Thanks Ed, glad to be back.


----------



## Otis (Apr 16, 2006)

lol. are you guys twins?


----------



## littlefrog (Sep 13, 2005)

I don't know of anybody who has seen them in the same place at the same time... *grin* Kind of like Michael and Janet Jackson.


----------



## Rich Frye (Nov 25, 2007)

Awh Gessssh, Not this again. Thanks Rob.
There are actually a number of froggers who have seen us together at the same time at the same event. 
I should say that we actually don't look all that much alike.
The feeling that maturity has an appealing quality over the overrated, pedestrian qualities youth seems to give to everyone indiscriminately is quite obvious to me when we stand next to each other.


----------



## littlefrog (Sep 13, 2005)

I've met your father, Rich, and he says you and your brother are as different as can be.
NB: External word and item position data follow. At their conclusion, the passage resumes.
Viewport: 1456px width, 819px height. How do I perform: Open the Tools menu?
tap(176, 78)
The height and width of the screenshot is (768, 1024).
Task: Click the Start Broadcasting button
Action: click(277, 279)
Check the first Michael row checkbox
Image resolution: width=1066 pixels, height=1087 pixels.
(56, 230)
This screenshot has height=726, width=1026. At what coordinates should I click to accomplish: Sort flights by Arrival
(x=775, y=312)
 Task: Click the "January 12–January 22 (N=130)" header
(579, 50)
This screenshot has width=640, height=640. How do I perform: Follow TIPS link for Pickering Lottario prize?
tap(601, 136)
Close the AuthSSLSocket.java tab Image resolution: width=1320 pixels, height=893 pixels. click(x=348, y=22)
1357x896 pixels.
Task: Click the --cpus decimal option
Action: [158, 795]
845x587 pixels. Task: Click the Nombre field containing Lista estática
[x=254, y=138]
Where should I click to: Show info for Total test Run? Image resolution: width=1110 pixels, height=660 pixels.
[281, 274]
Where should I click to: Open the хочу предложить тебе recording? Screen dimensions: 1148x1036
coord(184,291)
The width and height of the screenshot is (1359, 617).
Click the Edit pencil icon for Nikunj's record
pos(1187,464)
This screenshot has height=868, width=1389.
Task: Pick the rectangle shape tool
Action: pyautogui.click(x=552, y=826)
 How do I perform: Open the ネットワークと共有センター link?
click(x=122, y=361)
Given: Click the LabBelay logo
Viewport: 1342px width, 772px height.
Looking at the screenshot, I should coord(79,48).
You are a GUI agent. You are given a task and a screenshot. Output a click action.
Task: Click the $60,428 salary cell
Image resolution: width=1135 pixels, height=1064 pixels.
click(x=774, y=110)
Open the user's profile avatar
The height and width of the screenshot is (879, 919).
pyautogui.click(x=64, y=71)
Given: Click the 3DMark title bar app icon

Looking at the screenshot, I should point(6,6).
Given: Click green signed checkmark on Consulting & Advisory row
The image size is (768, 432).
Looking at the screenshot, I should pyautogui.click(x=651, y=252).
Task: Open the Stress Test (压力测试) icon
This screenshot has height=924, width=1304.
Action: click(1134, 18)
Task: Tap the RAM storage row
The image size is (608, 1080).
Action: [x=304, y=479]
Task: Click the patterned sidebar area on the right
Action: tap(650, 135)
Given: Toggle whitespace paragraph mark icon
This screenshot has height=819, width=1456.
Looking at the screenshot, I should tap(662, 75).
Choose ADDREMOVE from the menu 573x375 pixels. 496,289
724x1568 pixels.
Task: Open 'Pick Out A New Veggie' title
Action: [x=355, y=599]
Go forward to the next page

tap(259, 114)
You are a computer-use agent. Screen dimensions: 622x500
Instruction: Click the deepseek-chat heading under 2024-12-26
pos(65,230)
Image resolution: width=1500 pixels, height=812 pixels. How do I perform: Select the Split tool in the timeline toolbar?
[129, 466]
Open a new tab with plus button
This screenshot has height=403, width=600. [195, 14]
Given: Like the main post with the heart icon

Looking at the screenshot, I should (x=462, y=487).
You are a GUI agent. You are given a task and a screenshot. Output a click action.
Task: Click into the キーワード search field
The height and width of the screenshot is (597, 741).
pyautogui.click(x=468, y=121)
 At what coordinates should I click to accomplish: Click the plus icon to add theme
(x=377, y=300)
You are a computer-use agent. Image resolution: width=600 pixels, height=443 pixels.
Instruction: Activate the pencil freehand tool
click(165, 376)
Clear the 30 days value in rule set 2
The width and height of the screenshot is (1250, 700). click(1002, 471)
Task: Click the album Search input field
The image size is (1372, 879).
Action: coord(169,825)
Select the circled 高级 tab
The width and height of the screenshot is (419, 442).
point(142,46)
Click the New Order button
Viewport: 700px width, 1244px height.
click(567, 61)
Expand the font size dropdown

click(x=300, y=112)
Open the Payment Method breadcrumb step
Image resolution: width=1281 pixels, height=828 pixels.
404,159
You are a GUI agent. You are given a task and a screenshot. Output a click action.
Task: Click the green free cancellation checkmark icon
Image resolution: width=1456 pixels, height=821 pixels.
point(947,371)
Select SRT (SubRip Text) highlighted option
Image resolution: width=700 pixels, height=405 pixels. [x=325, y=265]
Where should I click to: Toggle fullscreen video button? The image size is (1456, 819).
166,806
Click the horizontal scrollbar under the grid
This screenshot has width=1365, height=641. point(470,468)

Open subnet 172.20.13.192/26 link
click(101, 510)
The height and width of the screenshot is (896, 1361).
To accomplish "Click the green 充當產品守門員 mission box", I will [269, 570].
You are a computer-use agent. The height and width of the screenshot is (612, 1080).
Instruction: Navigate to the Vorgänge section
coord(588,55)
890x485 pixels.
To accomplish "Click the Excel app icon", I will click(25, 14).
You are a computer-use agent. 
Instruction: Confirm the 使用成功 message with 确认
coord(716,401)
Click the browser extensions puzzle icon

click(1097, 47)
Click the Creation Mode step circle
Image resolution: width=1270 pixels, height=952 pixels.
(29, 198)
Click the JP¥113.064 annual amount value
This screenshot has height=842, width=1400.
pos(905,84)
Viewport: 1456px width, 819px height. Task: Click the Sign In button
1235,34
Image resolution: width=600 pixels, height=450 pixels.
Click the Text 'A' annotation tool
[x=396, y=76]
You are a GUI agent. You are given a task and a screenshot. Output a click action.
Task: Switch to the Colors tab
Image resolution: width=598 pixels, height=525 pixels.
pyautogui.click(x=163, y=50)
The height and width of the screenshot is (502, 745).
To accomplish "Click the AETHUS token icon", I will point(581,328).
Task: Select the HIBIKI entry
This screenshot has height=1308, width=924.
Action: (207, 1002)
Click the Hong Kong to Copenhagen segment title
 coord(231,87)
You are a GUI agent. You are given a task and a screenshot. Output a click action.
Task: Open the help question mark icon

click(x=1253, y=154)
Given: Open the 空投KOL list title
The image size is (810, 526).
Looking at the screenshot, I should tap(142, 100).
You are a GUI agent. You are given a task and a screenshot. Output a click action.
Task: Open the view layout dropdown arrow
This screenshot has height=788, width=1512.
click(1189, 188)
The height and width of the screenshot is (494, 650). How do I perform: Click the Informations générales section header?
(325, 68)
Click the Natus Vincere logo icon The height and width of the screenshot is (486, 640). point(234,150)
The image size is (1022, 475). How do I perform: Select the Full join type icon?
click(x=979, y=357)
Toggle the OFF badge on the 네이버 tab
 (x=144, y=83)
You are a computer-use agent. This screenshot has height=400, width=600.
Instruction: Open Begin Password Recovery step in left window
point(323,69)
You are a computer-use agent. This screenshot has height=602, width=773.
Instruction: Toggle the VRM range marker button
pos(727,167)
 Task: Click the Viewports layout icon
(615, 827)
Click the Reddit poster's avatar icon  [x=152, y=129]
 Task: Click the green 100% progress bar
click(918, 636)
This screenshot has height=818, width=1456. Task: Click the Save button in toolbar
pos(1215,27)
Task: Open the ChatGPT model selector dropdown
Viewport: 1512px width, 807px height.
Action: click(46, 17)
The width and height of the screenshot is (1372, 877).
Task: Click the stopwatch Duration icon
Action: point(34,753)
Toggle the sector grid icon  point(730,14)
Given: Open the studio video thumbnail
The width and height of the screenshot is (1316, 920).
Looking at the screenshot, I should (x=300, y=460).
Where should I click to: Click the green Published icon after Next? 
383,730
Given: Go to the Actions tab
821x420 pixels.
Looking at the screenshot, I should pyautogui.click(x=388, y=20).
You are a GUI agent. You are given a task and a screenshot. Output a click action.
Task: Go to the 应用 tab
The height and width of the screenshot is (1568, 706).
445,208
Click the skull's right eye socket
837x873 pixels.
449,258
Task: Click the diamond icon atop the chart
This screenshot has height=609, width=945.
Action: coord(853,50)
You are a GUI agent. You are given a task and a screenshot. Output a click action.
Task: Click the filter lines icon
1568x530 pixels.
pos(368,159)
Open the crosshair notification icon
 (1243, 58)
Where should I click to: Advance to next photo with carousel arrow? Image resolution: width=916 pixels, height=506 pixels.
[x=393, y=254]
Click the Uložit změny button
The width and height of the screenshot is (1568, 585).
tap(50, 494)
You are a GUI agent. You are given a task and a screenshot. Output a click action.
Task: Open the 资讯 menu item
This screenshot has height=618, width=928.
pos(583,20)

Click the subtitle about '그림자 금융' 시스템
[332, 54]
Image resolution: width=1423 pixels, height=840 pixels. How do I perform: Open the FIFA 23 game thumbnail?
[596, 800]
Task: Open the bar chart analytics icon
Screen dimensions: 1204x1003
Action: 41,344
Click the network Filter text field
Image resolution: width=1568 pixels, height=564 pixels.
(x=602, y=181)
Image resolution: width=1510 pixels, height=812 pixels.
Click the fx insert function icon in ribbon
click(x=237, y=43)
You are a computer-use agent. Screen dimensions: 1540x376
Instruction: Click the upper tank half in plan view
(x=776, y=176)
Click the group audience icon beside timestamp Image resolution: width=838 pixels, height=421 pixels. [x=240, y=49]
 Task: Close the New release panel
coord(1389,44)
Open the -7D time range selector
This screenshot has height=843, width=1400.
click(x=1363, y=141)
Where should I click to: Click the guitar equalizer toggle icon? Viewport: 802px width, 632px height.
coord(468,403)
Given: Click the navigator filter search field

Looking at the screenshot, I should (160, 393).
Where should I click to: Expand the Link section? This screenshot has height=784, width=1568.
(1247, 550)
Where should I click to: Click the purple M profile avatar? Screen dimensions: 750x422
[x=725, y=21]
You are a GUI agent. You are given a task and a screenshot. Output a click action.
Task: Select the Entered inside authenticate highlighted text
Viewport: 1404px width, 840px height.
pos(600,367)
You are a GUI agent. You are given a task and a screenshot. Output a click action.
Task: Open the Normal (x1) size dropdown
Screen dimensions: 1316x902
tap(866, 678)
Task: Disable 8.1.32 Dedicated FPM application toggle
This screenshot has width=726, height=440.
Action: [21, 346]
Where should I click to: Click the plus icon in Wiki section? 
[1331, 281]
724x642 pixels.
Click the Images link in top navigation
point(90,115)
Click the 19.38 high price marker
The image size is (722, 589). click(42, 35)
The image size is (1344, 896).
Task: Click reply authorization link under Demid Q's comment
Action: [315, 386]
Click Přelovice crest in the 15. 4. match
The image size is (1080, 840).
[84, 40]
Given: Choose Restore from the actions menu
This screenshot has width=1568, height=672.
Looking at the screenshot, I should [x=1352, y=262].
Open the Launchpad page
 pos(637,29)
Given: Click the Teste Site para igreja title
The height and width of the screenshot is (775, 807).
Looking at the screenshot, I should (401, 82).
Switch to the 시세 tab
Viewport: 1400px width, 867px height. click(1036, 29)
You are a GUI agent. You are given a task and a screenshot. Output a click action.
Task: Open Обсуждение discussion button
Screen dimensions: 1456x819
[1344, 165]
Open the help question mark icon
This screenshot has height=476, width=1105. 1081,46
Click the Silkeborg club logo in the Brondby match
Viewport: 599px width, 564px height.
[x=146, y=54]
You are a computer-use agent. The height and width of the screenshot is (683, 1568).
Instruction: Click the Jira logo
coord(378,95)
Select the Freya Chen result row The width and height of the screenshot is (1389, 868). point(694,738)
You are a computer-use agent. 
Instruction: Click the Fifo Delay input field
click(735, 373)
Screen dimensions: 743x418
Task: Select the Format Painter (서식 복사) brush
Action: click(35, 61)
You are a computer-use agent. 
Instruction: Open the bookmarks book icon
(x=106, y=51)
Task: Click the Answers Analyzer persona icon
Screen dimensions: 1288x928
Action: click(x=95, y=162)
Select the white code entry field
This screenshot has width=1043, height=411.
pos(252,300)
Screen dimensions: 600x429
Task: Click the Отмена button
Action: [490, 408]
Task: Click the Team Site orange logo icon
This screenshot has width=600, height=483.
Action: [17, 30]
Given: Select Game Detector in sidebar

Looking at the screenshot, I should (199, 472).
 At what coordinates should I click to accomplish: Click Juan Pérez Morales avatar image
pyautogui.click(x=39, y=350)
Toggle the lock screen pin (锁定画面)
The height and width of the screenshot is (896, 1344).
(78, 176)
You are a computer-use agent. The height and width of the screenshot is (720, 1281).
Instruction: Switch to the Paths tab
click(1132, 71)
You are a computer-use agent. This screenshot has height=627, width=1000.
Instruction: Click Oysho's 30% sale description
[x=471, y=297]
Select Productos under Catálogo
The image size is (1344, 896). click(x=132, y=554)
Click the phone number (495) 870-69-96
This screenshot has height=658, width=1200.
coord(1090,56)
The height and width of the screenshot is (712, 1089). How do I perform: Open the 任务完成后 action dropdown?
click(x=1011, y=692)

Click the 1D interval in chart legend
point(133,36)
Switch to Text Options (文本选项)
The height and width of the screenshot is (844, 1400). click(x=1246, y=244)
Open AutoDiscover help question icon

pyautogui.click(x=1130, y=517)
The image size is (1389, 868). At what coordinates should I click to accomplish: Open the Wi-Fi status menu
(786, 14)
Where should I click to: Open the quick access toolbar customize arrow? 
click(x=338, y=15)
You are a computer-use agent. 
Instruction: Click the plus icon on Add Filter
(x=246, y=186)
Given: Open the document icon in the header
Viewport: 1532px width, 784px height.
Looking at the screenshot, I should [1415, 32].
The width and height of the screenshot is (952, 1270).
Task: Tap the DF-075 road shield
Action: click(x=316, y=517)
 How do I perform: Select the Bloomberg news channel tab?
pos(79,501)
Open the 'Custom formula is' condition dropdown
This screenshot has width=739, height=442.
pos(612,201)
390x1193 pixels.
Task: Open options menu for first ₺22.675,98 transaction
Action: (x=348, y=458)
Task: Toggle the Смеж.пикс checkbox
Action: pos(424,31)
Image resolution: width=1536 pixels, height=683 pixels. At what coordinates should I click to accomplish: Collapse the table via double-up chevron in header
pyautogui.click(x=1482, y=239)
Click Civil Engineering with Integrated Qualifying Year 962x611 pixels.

He seems like a nice enough guy, so I'll believe him. *grin*


----------



## joshsfrogs (May 6, 2004)

I have seen them in the same room at the same time. I can vouch that they are two separate people and I can vouch that they do not act/look that much alike either. Mistaking one for the other would never happen in person.

I cannot, however, vouch that he had darklands in the uber viv as I was there quite a few times and never saw one in there.


----------



## Dane (Aug 19, 2004)

Glad to see you back on the board, Rich.


----------



## Rich Frye (Nov 25, 2007)

Dane said:


> Glad to see you back on the board, Rich.


Thanks Dane.
What , no funny drawings of me @ the grassy knoll?

Rich


----------



## Dane (Aug 19, 2004)

I'm sure you'll say something that will prompt a hasty ms paint rendering...


----------



## Rich Frye (Nov 25, 2007)

Not me.....my brother maybe.


----------



## MJ (Jun 16, 2005)

:lol:


----------